Белые стены, белая скатерть, книжные полки зашторены белыми занавесками. Антикварный сундук в углу и такой же резной комод, почерневший, фамильный. Белая целлулоидная личинка люстры на перекрученной пуповине под потолком. Белые лилии на столе. Вот и все, что в гостиной. Нет, картины - их две. Обе - Питера, с которым прожила восемь лет - до вчерашнего дня.
Да, Питер. Я видел его лишь раз, полгода назад. И это была наша первая встреча с Ксенией. И единственная - до той ночи. И хотя мы проговорили с нею, сидя напротив друг друга, несколько часов кряду, а он, Питер, все время был где-то вторым планом - стоял, расхаживал за ее спиной, плавал слепым пятном, - странно, но запомнилась не она (ни имени, ни лица, ни голоса), а он, Питер, его ладный спокойный силуэт силы и творческого высокомерия, это слепое пятно шестидесятилетней двухметровой материи, излучавшей какой-то сдержанно-напряженный, глубинный, сумеречно-терракотовый свет - вот этот: глядящее в тебя со стены андрогинное лицо удивленно-нежной отрешенности, снятое как бы в инфракрасном свете. Оно проступает влажными оленьими глазами, как перевернутый на тонкую тягучую шею кувшин.

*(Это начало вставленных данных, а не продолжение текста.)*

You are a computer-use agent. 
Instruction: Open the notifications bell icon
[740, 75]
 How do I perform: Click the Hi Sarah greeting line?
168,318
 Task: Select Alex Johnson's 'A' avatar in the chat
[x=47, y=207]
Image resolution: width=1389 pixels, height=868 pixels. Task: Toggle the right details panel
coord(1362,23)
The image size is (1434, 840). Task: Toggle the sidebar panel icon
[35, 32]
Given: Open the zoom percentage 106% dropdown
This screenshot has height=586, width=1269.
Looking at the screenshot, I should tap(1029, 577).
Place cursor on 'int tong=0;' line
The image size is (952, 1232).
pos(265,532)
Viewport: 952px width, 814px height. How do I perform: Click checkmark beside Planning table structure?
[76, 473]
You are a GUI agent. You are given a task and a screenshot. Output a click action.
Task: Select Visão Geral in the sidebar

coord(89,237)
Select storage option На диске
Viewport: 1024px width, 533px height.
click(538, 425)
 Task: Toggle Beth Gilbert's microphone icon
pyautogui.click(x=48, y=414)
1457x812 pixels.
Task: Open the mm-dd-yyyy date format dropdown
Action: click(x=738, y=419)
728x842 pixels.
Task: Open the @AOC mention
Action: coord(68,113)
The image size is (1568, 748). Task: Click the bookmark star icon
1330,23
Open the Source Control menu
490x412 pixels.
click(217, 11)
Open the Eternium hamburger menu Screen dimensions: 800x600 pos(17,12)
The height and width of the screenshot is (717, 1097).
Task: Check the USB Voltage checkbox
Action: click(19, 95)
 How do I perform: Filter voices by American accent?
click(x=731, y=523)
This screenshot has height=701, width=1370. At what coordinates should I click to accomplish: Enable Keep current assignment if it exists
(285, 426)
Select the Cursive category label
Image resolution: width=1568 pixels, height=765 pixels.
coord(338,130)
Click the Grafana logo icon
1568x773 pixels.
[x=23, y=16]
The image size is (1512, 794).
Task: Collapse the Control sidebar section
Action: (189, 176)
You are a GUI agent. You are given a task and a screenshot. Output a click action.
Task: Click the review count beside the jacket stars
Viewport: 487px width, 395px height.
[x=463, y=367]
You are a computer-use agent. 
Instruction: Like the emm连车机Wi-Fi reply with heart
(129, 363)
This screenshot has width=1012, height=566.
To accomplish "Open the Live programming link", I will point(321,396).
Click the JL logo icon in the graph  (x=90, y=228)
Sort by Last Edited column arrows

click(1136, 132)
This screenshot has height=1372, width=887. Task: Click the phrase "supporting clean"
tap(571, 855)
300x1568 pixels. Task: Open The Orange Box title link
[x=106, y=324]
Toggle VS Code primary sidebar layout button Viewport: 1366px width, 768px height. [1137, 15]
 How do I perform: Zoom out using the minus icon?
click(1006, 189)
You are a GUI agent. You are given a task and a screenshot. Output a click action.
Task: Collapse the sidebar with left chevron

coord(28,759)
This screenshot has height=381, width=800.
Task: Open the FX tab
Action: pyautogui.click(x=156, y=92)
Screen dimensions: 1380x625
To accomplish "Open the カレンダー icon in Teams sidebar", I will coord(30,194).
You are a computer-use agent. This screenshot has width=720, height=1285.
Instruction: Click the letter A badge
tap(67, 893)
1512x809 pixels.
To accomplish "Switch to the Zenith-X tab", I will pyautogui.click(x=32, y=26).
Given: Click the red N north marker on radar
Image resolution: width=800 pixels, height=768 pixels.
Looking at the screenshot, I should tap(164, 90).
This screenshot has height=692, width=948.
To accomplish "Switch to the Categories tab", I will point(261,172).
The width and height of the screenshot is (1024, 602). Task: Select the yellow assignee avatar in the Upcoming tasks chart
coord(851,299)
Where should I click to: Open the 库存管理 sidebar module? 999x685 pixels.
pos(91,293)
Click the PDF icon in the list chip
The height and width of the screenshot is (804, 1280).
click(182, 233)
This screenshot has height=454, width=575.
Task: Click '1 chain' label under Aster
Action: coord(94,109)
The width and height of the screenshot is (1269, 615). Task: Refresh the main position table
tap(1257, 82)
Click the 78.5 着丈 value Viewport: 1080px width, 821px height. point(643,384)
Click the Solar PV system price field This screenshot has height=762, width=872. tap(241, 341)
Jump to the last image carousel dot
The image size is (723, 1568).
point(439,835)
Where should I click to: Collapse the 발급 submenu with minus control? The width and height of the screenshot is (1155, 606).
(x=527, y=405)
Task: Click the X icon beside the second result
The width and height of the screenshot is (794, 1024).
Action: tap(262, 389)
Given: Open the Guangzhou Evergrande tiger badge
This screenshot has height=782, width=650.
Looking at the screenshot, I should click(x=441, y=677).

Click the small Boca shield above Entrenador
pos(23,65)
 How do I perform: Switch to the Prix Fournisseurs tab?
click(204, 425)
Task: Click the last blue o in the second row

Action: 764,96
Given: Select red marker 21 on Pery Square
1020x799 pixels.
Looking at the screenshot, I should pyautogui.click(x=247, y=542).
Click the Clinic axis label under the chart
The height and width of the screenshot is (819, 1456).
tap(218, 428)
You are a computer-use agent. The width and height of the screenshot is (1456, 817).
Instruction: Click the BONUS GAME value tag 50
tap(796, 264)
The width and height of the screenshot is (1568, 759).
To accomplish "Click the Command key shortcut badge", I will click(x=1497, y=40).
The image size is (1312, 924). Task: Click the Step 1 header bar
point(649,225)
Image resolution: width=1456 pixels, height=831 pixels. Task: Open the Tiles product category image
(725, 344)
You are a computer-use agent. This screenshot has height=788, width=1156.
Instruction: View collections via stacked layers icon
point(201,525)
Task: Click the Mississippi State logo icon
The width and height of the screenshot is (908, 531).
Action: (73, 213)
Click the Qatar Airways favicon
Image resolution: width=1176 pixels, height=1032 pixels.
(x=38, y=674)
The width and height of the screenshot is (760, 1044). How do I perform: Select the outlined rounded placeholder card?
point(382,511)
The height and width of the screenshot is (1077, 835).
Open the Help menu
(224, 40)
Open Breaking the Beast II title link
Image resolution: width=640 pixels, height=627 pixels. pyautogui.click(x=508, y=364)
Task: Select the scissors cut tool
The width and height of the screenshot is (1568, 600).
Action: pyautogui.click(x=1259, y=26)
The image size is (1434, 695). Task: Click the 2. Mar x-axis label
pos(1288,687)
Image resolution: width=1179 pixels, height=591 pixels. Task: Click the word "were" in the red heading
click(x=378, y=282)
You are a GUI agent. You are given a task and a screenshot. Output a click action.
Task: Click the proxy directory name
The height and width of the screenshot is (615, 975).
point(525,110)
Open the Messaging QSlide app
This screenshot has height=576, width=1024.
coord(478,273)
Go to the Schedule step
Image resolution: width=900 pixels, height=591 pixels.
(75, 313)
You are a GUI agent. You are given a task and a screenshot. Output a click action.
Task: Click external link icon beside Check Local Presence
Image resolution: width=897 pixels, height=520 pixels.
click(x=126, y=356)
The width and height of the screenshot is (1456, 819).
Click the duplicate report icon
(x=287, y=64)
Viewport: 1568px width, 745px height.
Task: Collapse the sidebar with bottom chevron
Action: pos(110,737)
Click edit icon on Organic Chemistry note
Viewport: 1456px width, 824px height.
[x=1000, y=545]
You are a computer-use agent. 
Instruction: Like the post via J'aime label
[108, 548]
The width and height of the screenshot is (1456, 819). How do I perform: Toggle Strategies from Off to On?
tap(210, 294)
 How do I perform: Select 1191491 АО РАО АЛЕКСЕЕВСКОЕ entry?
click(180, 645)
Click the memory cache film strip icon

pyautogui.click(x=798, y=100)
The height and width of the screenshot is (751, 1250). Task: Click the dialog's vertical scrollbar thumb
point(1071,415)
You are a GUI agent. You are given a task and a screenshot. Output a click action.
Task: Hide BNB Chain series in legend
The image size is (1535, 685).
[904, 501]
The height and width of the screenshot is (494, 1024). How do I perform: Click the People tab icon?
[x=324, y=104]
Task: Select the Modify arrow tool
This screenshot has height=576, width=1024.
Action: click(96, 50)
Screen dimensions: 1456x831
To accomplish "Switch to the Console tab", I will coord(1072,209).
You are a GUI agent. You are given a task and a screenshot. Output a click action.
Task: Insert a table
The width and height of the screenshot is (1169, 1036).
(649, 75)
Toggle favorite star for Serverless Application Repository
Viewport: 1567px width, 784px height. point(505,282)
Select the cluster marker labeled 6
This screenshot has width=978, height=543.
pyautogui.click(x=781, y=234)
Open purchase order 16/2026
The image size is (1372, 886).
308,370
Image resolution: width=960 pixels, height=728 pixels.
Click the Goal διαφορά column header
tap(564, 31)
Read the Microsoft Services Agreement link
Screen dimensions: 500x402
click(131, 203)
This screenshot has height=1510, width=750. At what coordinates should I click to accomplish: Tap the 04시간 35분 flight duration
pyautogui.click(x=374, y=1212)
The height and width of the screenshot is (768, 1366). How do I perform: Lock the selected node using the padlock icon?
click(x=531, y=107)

Или вот эти, столь же отрешенные, в том числе - и от законов тяготения, яблоки, лежащие на накрененном, скользящем вниз, на тебя, столе, косо срезанном краем холста и покрытом терпко-вишневой притихшею скатертью, охваченной шелковым полумраком.
И, если смотреть на эти, разбросанные по столу и не скатывающиеся с него, слегка оцепенелые яблоки с однощеким предзимним румянцем, расходящимся мелким рассеянным крапом, сходящим на нет в стекленеюще-сизой оскомине, если долго смотреть на них, кажется - ты единственный их свидетель, и взгляд твой - единственное, что их удерживает на столе.
Матерчатая белка, бегущая вниз по белой пустынной стене в прихожей. На гвозде.
И, наверно, не быль, а пыльца, прятки воздуха, этот тихий его топоток за спиной, этот вегетативный его перемиг и стяжание складок.
И этот неуловимый, прерывистый, ниточный - не между нами и как бы не к нам относящийся - что?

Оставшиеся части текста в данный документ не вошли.